Can you reproduce every one of the following records word for word, without changing a single character?

■ ■ ■ ■ ■

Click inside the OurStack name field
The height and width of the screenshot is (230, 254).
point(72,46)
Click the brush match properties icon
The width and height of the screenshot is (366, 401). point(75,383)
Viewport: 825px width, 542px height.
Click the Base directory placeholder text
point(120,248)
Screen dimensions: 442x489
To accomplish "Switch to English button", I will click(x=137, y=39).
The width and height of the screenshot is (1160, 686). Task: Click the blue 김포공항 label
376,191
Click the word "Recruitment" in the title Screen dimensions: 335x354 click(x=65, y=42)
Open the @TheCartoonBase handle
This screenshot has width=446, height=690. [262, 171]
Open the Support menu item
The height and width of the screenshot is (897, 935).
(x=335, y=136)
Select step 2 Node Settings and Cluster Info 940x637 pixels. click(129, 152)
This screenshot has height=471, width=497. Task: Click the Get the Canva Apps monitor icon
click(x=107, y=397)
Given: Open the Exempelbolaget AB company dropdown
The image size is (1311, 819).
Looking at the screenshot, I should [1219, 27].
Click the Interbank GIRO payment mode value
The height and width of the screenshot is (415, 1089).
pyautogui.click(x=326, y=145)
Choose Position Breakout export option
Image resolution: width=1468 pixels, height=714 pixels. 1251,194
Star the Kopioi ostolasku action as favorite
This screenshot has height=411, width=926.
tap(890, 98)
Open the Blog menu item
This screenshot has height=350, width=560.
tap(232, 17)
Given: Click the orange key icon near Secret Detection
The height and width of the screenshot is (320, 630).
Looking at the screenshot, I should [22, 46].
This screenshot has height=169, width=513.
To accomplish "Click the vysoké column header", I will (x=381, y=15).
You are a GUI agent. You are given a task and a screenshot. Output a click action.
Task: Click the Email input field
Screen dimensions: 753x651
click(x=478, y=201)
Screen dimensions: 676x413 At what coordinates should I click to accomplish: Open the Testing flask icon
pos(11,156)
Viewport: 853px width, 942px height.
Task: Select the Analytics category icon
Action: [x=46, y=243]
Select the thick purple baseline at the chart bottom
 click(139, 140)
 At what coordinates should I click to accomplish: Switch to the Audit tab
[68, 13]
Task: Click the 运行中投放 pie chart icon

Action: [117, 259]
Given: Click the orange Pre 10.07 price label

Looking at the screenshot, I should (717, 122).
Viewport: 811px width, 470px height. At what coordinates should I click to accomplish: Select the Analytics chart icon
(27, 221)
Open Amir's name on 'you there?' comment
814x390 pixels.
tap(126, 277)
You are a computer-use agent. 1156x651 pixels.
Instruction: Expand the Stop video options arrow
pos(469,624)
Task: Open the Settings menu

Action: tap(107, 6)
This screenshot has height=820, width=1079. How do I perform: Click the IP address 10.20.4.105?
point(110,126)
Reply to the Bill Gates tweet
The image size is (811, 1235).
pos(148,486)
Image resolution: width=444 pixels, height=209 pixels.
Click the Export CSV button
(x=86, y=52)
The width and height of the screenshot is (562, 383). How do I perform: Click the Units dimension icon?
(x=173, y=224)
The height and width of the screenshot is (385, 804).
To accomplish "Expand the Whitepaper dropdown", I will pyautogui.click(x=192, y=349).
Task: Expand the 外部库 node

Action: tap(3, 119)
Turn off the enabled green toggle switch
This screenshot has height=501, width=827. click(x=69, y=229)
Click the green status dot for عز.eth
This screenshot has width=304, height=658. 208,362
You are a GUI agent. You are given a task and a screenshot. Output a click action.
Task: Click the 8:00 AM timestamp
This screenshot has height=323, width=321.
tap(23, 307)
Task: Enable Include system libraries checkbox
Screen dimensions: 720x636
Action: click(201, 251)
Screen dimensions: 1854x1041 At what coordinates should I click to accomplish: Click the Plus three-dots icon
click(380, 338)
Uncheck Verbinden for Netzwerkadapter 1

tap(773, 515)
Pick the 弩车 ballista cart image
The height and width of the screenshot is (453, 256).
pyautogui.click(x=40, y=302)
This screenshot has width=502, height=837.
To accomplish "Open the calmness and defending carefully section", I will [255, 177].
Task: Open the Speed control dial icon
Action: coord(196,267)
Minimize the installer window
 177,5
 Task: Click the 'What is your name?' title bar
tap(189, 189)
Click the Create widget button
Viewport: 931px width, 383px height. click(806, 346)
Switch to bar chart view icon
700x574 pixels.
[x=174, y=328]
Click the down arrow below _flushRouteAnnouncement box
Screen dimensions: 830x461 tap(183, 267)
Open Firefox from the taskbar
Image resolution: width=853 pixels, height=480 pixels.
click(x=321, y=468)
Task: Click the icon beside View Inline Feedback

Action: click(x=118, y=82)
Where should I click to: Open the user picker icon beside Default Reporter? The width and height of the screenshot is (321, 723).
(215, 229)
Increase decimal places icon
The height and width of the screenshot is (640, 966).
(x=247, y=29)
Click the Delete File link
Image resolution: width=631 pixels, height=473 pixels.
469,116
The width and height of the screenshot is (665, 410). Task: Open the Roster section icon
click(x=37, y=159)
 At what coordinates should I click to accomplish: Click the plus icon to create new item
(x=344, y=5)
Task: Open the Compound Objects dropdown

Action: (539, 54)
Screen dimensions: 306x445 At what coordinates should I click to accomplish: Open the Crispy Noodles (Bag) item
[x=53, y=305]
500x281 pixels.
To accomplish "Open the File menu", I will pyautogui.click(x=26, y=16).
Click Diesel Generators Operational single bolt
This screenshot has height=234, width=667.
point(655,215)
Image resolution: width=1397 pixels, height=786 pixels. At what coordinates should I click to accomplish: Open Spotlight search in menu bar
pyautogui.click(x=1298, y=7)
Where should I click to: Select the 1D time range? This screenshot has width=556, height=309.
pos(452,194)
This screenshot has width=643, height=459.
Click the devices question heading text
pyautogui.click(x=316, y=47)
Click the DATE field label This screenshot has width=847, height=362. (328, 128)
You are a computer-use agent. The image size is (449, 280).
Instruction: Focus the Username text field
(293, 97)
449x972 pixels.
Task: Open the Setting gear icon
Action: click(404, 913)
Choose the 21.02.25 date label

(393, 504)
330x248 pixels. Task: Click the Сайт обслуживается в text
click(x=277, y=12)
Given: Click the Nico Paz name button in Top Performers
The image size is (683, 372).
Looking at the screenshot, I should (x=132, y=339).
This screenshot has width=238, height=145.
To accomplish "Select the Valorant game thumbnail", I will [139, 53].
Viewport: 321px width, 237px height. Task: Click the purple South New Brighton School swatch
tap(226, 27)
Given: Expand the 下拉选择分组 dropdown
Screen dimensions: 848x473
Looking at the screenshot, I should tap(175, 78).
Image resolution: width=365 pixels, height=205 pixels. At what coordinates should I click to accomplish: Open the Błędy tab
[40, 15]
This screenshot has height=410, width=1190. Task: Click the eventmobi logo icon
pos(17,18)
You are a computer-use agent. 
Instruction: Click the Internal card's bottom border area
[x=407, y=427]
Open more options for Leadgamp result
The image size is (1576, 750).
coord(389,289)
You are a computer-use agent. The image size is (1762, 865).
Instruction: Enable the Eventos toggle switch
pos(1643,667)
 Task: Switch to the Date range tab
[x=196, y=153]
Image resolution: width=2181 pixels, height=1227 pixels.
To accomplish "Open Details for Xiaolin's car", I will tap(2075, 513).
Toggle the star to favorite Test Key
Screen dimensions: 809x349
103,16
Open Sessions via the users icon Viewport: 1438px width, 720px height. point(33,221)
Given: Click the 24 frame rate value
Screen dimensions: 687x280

■ ■ ■ ■ ■

Reply to the task.
Click inside the OurStack name field
The height and width of the screenshot is (230, 254).
point(72,46)
Click the brush match properties icon
The width and height of the screenshot is (366, 401). point(75,383)
Viewport: 825px width, 542px height.
Click the Base directory placeholder text
point(120,248)
Screen dimensions: 442x489
To accomplish "Switch to English button", I will click(x=137, y=39).
The width and height of the screenshot is (1160, 686). Task: Click the blue 김포공항 label
376,191
Click the word "Recruitment" in the title Screen dimensions: 335x354 click(x=65, y=42)
Open the @TheCartoonBase handle
This screenshot has width=446, height=690. [262, 171]
Open the Support menu item
The height and width of the screenshot is (897, 935).
(x=335, y=136)
Select step 2 Node Settings and Cluster Info 940x637 pixels. click(129, 152)
This screenshot has height=471, width=497. Task: Click the Get the Canva Apps monitor icon
click(x=107, y=397)
Given: Open the Exempelbolaget AB company dropdown
The image size is (1311, 819).
Looking at the screenshot, I should [1219, 27].
Click the Interbank GIRO payment mode value
The height and width of the screenshot is (415, 1089).
pyautogui.click(x=326, y=145)
Choose Position Breakout export option
Image resolution: width=1468 pixels, height=714 pixels. 1251,194
Star the Kopioi ostolasku action as favorite
This screenshot has height=411, width=926.
tap(890, 98)
Open the Blog menu item
This screenshot has height=350, width=560.
tap(232, 17)
Given: Click the orange key icon near Secret Detection
The height and width of the screenshot is (320, 630).
Looking at the screenshot, I should [22, 46].
This screenshot has height=169, width=513.
To accomplish "Click the vysoké column header", I will (x=381, y=15).
You are a GUI agent. You are given a task and a screenshot. Output a click action.
Task: Click the Email input field
Screen dimensions: 753x651
click(x=478, y=201)
Screen dimensions: 676x413 At what coordinates should I click to accomplish: Open the Testing flask icon
pos(11,156)
Viewport: 853px width, 942px height.
Task: Select the Analytics category icon
Action: [x=46, y=243]
Select the thick purple baseline at the chart bottom
 click(139, 140)
 At what coordinates should I click to accomplish: Switch to the Audit tab
[68, 13]
Task: Click the 运行中投放 pie chart icon

Action: [117, 259]
Given: Click the orange Pre 10.07 price label

Looking at the screenshot, I should (717, 122).
Viewport: 811px width, 470px height. At what coordinates should I click to accomplish: Select the Analytics chart icon
(27, 221)
Open Amir's name on 'you there?' comment
814x390 pixels.
tap(126, 277)
You are a computer-use agent. 1156x651 pixels.
Instruction: Expand the Stop video options arrow
pos(469,624)
Task: Open the Settings menu

Action: tap(107, 6)
This screenshot has height=820, width=1079. How do I perform: Click the IP address 10.20.4.105?
point(110,126)
Reply to the Bill Gates tweet
The image size is (811, 1235).
pos(148,486)
Image resolution: width=444 pixels, height=209 pixels.
Click the Export CSV button
(x=86, y=52)
The width and height of the screenshot is (562, 383). How do I perform: Click the Units dimension icon?
(x=173, y=224)
The height and width of the screenshot is (385, 804).
To accomplish "Expand the Whitepaper dropdown", I will pyautogui.click(x=192, y=349).
Task: Expand the 外部库 node

Action: tap(3, 119)
Turn off the enabled green toggle switch
This screenshot has height=501, width=827. click(x=69, y=229)
Click the green status dot for عز.eth
This screenshot has width=304, height=658. 208,362
You are a GUI agent. You are given a task and a screenshot. Output a click action.
Task: Click the 8:00 AM timestamp
This screenshot has height=323, width=321.
tap(23, 307)
Task: Enable Include system libraries checkbox
Screen dimensions: 720x636
Action: click(201, 251)
Screen dimensions: 1854x1041 At what coordinates should I click to accomplish: Click the Plus three-dots icon
click(380, 338)
Uncheck Verbinden for Netzwerkadapter 1

tap(773, 515)
Pick the 弩车 ballista cart image
The height and width of the screenshot is (453, 256).
pyautogui.click(x=40, y=302)
This screenshot has width=502, height=837.
To accomplish "Open the calmness and defending carefully section", I will [255, 177].
Task: Open the Speed control dial icon
Action: coord(196,267)
Minimize the installer window
 177,5
 Task: Click the 'What is your name?' title bar
tap(189, 189)
Click the Create widget button
Viewport: 931px width, 383px height. click(806, 346)
Switch to bar chart view icon
700x574 pixels.
[x=174, y=328]
Click the down arrow below _flushRouteAnnouncement box
Screen dimensions: 830x461 tap(183, 267)
Open Firefox from the taskbar
Image resolution: width=853 pixels, height=480 pixels.
click(x=321, y=468)
Task: Click the icon beside View Inline Feedback

Action: click(x=118, y=82)
Where should I click to: Open the user picker icon beside Default Reporter? The width and height of the screenshot is (321, 723).
(215, 229)
Increase decimal places icon
The height and width of the screenshot is (640, 966).
(x=247, y=29)
Click the Delete File link
Image resolution: width=631 pixels, height=473 pixels.
469,116
The width and height of the screenshot is (665, 410). Task: Open the Roster section icon
click(x=37, y=159)
 At what coordinates should I click to accomplish: Click the plus icon to create new item
(x=344, y=5)
Task: Open the Compound Objects dropdown

Action: (539, 54)
Screen dimensions: 306x445 At what coordinates should I click to accomplish: Open the Crispy Noodles (Bag) item
[x=53, y=305]
500x281 pixels.
To accomplish "Open the File menu", I will pyautogui.click(x=26, y=16).
Click Diesel Generators Operational single bolt
This screenshot has height=234, width=667.
point(655,215)
Image resolution: width=1397 pixels, height=786 pixels. At what coordinates should I click to accomplish: Open Spotlight search in menu bar
pyautogui.click(x=1298, y=7)
Where should I click to: Select the 1D time range? This screenshot has width=556, height=309.
pos(452,194)
This screenshot has width=643, height=459.
Click the devices question heading text
pyautogui.click(x=316, y=47)
Click the DATE field label This screenshot has width=847, height=362. (328, 128)
You are a computer-use agent. The image size is (449, 280).
Instruction: Focus the Username text field
(293, 97)
449x972 pixels.
Task: Open the Setting gear icon
Action: click(404, 913)
Choose the 21.02.25 date label

(393, 504)
330x248 pixels. Task: Click the Сайт обслуживается в text
click(x=277, y=12)
Given: Click the Nico Paz name button in Top Performers
The image size is (683, 372).
Looking at the screenshot, I should (x=132, y=339).
This screenshot has width=238, height=145.
To accomplish "Select the Valorant game thumbnail", I will [139, 53].
Viewport: 321px width, 237px height. Task: Click the purple South New Brighton School swatch
tap(226, 27)
Given: Expand the 下拉选择分组 dropdown
Screen dimensions: 848x473
Looking at the screenshot, I should tap(175, 78).
Image resolution: width=365 pixels, height=205 pixels. At what coordinates should I click to accomplish: Open the Błędy tab
[40, 15]
This screenshot has height=410, width=1190. Task: Click the eventmobi logo icon
pos(17,18)
You are a computer-use agent. 
Instruction: Click the Internal card's bottom border area
[x=407, y=427]
Open more options for Leadgamp result
The image size is (1576, 750).
coord(389,289)
You are a computer-use agent. The image size is (1762, 865).
Instruction: Enable the Eventos toggle switch
pos(1643,667)
 Task: Switch to the Date range tab
[x=196, y=153]
Image resolution: width=2181 pixels, height=1227 pixels.
To accomplish "Open Details for Xiaolin's car", I will tap(2075, 513).
Toggle the star to favorite Test Key
Screen dimensions: 809x349
103,16
Open Sessions via the users icon Viewport: 1438px width, 720px height. point(33,221)
Given: Click the 24 frame rate value
Screen dimensions: 687x280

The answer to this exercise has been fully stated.